Sftp

Hello friends

Good Morning

I have a problem with SFTP, the problem that asks me for the password and the shell stops, what I need is not to ask me for the password to take it from the variety I am giving

sftp   ftpsic@$NodoFtpOms <<END_SCRIPT
quote PASS $PassFtpOms

cd $RutaFtpOms
pwd
put $NomArch
pwd
ls
quit
END_SCRIPT

Consider moving to passwordless ssh/sftp by using shared cryptographic keys instead of a password.

2 Likes

what happens is that they want to execute that way but I don't want them to ask me for the passqord and ask me for it anyway

Sorry, but I cannot understand what you just said above, and please check your spelling before posting.

1 Like

what happens that inside a shell I have an FTP connection when it reaches the part of the key the shell asks me for the key and the shell is paused I need it to happen without asking for the key

You can use sshpass

Type "sshpass" in the search bar at the top of this page and you will get plenty of references from others with similar issues in the past.

(..... sorry you did not state the details of your OS so not sure if sshpass is workable .... )

The problem I have is that when I run the shell, after connecting to the sftp it asks me for the password and is waiting for the password and I need it to be taken from the Variable

sftp ftpsic@$NodoFtpOms <<END_SCRIPT
quote PASS $PassFtp
pwd
put $NomArch
pwd
ls
quit
END_SCRIPT


No.

The problem is that you are not correctly automating this as I have mentioned a number of times.

That is the problem. You are implementing this in the wrong way.

So, can you show us the output that you are getting? I'm wondering if you are being prompted for the SSH key passphrase as opposed to the remote user password.

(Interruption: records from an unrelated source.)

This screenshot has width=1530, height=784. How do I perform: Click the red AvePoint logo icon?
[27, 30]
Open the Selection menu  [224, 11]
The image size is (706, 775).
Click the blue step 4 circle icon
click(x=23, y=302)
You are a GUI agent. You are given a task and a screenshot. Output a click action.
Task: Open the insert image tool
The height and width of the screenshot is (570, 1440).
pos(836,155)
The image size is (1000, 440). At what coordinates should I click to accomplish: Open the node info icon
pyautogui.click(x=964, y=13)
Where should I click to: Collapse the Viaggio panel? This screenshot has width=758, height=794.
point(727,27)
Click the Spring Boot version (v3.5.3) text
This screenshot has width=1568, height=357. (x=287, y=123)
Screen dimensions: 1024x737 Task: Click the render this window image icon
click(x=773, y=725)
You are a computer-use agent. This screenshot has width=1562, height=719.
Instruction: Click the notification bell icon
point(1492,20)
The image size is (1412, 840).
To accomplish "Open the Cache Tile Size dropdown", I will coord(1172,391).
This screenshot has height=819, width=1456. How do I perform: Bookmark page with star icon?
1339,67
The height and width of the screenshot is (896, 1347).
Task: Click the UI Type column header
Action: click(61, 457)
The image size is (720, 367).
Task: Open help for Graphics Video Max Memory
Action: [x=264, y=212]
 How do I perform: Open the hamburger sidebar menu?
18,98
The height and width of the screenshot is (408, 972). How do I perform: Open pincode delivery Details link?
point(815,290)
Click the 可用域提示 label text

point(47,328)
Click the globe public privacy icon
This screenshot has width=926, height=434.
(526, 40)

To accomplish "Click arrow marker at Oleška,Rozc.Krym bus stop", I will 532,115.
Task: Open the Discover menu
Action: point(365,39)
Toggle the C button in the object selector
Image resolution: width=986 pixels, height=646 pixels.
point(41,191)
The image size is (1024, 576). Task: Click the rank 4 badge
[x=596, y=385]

A simple test would be something like:-

sftp ftpsic@$NodoFtpOms <<END_SCRIPT
dir
END_SCRIPT

If this doesn't work, then perhaps we can look at the process of creating and sharing keys for a password-less connection. The client that opens the connection should create the SSH key pair. The public key from the client needs to be copied to the server you are connecting to. The file permissions need to be suitably tight. If you open the files up to more access, then the ssh/sftp client and/or the sshd will reject them. Doing a chmod 666 ..... will break it.

Can you show us the output of ls -l ~/.ssh on the client as the executing user and on the server side as the targeted user? Do not share the content of the private keys on-line.